== WHAT THE TASK REQUIRES ==
Print each entry below precisely as shown.

[[ SUPPLIED MATERIAL, beginning ]]

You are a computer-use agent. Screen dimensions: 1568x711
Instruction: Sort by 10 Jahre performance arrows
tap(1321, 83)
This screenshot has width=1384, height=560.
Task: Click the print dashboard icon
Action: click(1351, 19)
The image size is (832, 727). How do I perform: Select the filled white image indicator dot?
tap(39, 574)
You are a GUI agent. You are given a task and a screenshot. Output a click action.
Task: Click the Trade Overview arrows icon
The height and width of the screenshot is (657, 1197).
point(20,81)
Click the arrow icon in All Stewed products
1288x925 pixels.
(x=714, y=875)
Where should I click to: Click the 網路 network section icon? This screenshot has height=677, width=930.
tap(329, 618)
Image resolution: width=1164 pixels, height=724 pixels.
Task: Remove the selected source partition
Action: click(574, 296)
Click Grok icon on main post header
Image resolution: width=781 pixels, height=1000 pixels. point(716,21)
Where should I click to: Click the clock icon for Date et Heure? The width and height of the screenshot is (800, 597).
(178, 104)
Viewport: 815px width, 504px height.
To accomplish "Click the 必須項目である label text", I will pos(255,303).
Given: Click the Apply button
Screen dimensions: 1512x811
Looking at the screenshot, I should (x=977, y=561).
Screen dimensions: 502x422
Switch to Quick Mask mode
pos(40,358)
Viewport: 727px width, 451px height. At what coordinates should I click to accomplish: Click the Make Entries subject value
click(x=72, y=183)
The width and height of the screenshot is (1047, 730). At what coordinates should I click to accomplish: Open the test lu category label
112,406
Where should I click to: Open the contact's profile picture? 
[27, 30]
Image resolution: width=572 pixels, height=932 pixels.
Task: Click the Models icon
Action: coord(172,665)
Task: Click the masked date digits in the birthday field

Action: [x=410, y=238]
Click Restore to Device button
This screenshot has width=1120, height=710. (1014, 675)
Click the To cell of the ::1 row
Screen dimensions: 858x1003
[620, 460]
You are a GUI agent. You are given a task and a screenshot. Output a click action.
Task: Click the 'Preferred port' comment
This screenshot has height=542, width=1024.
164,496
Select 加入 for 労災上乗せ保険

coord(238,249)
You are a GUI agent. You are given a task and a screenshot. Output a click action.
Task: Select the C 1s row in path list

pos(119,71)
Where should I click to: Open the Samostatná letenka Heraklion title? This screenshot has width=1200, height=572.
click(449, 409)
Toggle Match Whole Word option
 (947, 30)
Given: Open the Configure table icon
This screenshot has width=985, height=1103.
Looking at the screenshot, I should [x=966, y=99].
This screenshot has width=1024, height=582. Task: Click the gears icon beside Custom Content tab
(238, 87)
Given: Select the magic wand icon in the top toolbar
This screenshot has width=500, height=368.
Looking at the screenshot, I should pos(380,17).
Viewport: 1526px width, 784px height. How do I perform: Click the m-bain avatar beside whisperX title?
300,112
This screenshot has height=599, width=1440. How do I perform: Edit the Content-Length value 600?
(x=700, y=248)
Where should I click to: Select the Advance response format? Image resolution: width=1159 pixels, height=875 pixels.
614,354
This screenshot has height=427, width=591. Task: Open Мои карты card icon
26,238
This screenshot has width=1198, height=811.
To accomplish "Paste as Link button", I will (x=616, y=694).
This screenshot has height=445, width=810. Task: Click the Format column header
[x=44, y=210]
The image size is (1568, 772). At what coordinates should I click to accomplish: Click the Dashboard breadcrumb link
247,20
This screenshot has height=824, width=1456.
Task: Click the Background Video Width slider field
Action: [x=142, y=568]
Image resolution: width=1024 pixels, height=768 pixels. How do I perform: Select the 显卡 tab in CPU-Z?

[[ SUPPLIED MATERIAL, end ]]

== ANSWER FOR THIS EXERCISE ==
You are a computer-use agent. Screen dimensions: 1568x711
Instruction: Sort by 10 Jahre performance arrows
tap(1321, 83)
This screenshot has width=1384, height=560.
Task: Click the print dashboard icon
Action: click(1351, 19)
The image size is (832, 727). How do I perform: Select the filled white image indicator dot?
tap(39, 574)
You are a GUI agent. You are given a task and a screenshot. Output a click action.
Task: Click the Trade Overview arrows icon
The height and width of the screenshot is (657, 1197).
point(20,81)
Click the arrow icon in All Stewed products
1288x925 pixels.
(x=714, y=875)
Where should I click to: Click the 網路 network section icon? This screenshot has height=677, width=930.
tap(329, 618)
Image resolution: width=1164 pixels, height=724 pixels.
Task: Remove the selected source partition
Action: click(574, 296)
Click Grok icon on main post header
Image resolution: width=781 pixels, height=1000 pixels. point(716,21)
Where should I click to: Click the clock icon for Date et Heure? The width and height of the screenshot is (800, 597).
(178, 104)
Viewport: 815px width, 504px height.
To accomplish "Click the 必須項目である label text", I will pos(255,303).
Given: Click the Apply button
Screen dimensions: 1512x811
Looking at the screenshot, I should (x=977, y=561).
Screen dimensions: 502x422
Switch to Quick Mask mode
pos(40,358)
Viewport: 727px width, 451px height. At what coordinates should I click to accomplish: Click the Make Entries subject value
click(x=72, y=183)
The width and height of the screenshot is (1047, 730). At what coordinates should I click to accomplish: Open the test lu category label
112,406
Where should I click to: Open the contact's profile picture? 
[27, 30]
Image resolution: width=572 pixels, height=932 pixels.
Task: Click the Models icon
Action: coord(172,665)
Task: Click the masked date digits in the birthday field

Action: [x=410, y=238]
Click Restore to Device button
This screenshot has width=1120, height=710. (1014, 675)
Click the To cell of the ::1 row
Screen dimensions: 858x1003
[620, 460]
You are a GUI agent. You are given a task and a screenshot. Output a click action.
Task: Click the 'Preferred port' comment
This screenshot has height=542, width=1024.
164,496
Select 加入 for 労災上乗せ保険

coord(238,249)
You are a GUI agent. You are given a task and a screenshot. Output a click action.
Task: Select the C 1s row in path list

pos(119,71)
Where should I click to: Open the Samostatná letenka Heraklion title? This screenshot has width=1200, height=572.
click(449, 409)
Toggle Match Whole Word option
 (947, 30)
Given: Open the Configure table icon
This screenshot has width=985, height=1103.
Looking at the screenshot, I should [x=966, y=99].
This screenshot has width=1024, height=582. Task: Click the gears icon beside Custom Content tab
(238, 87)
Given: Select the magic wand icon in the top toolbar
This screenshot has width=500, height=368.
Looking at the screenshot, I should pos(380,17).
Viewport: 1526px width, 784px height. How do I perform: Click the m-bain avatar beside whisperX title?
300,112
This screenshot has height=599, width=1440. How do I perform: Edit the Content-Length value 600?
(x=700, y=248)
Where should I click to: Select the Advance response format? Image resolution: width=1159 pixels, height=875 pixels.
614,354
This screenshot has height=427, width=591. Task: Open Мои карты card icon
26,238
This screenshot has width=1198, height=811.
To accomplish "Paste as Link button", I will (x=616, y=694).
This screenshot has height=445, width=810. Task: Click the Format column header
[x=44, y=210]
The image size is (1568, 772). At what coordinates should I click to accomplish: Click the Dashboard breadcrumb link
247,20
This screenshot has height=824, width=1456.
Task: Click the Background Video Width slider field
Action: [x=142, y=568]
Image resolution: width=1024 pixels, height=768 pixels. How do I perform: Select the 显卡 tab in CPU-Z?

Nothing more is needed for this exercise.